Ana içeriğe atla

Efendimiz Hz. Muhammed’in Sallallahu aleyhi ve sellem Bölüm 4 Bahîra Hadisesi

Bahîra Hadisesi 


Peygamber Efendimiz (Sallallahu aleyhi ve sellem) dört yaşına kadar süt annesi Halîme’nin, altı yaşına kadar annesi Âmine’nin, annesinin vefatı üzerine sekiz yaşına kadar da dedesinin yanında kalmış, bundan sonra onu amcası Ebû Tâlib himayesine almıştır. Ebû Tâlib, Peygamberimizin (Sallallahu aleyhi ve sellem) babası Abdullah’ın anne-baba bir öz kardeşi idi. Fakir olmakla birlikte merhametli ve gönlü zengin bir insandı. Ebû Tâlib, yeğenini çocuklarından fazla sevdi, onun uğurlu olduğuna inandı ve iyi yetişmesi için gayret sarfetti. Birçok defa onu yanına alıp uyurdu. O da babası gibi sofraya oturduğunda yeğenini göremediği zaman onu sorar ve o geldikten sonra yemeğe başlardı. Çıktığı bazı seyahatlerde onu da yanına alırdı. 

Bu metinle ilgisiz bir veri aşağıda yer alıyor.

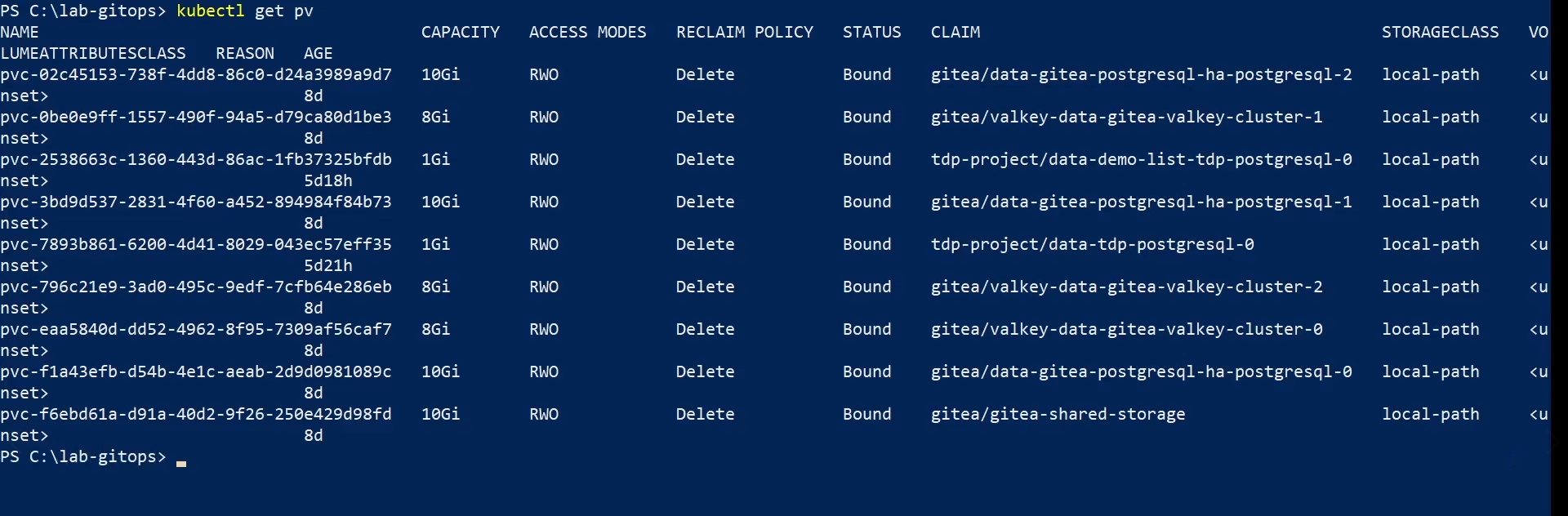Click the blinking cursor at the last prompt
Image resolution: width=1568 pixels, height=516 pixels.
tap(181, 461)
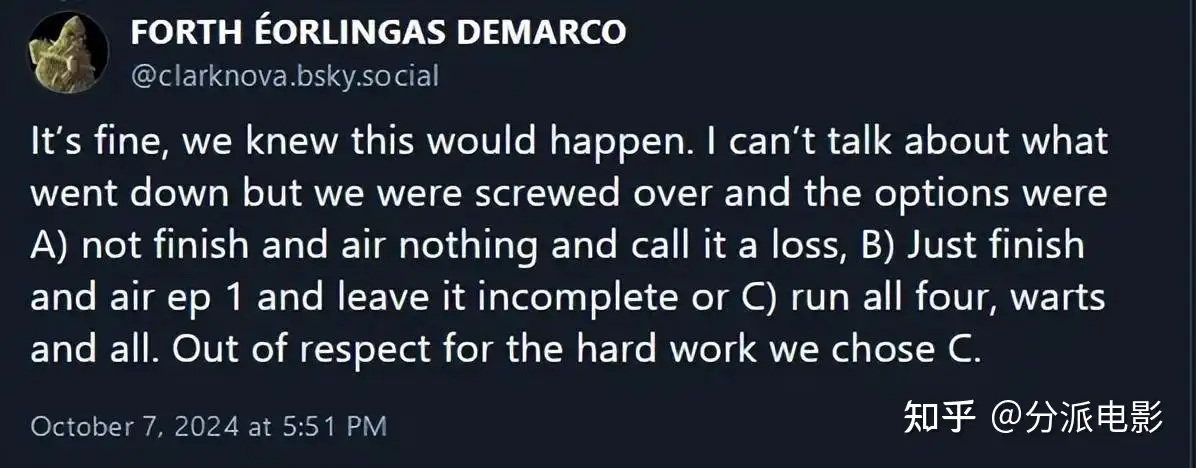The width and height of the screenshot is (1196, 468).
Task: Open the poster's profile avatar image
Action: [68, 52]
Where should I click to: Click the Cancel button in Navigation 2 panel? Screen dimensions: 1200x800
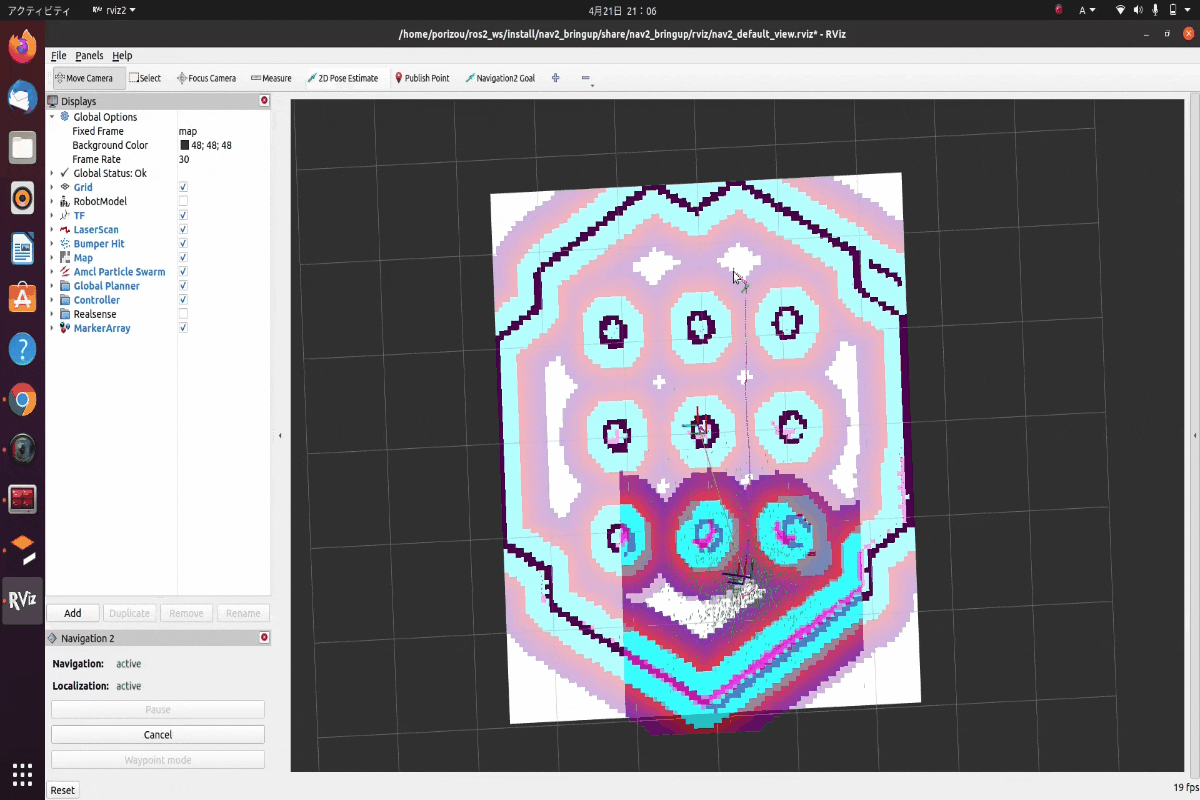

Hz. Peygamber’in (Sallallahu aleyhi ve sellem) Amcası İle Suriye Seyahati ve Bahîra Hadisesi



Peygamberimiz (Sallallahu aleyhi ve sellem) dokuz (veya on iki) yaşında bulunduğu sırada amcası Ebû Tâlib bir ticaret kervanıyla Suriye’ye gitmeye karar vermişti. Aile arasında amcasının Hz. Muhammed’i de (Sallallahu aleyhi ve sellem) yanına alıp almaması konuşuldu. Özellikle amca ve halaları gidilecek yerin uzaklığını ve çocuk için bu yolculuğun hastalık ve sair hususlar açısından taşıdığı muhtemel riskleri dikkate alarak evde kalmasının uygun olacağını söylediler. Ancak Peygamberimiz (Sallallahu aleyhi ve sellem) amcasıyla birlikte gitmek için yalvardı. Yeğeninin ısrarını gören Ebû Tâlib duygulandı ve onu da yanına aldı. Kervan Suriye topraklarındaki Busrâ’da konakladı. Bu arada bir manastırda yaşayan Bahîra adlı rahip de kafileyi izlemekteydi. Daha önce birçok kervan burada konakladığı halde herhangi bir ilgi gösterme ihtiyacı duymayan rahip bu kafileye ayrı bir önem vermişti. Çünkü bu sefer o güne kadar hiç görmediği bir şeyi farketmiş, alçak ve küçük bir bulutun kafilenin üstünde yavaş yavaş ilerlediğini, sürekli yolculardan bir veya ikisi ile güneşin arasına girdiğini görmüştü. Büyük bir ilgiyle kervanın yaklaşmasını izledi. 
Bahira manastırdaki kutsal kitaplardan haberdar olup bir peygamberin geleceğine ve bunun da yakın olduğuna inanıyordu. Büyük bir merakla kafileye haber gönderdi ve hepsini yemeğe davet etti. Dikkatini Hz. Muhammed (Sallallahu aleyhi ve sellem) üzerinde yoğunlaştıran Bahîra onun yüzüne bakınca zihnindeki birçok sorunun cevabını buldu. Onu dikkatle inceledi ve yemekten sonra insanlar ayrılmaya başladıklarında ona bazı sorular sormak istedi. 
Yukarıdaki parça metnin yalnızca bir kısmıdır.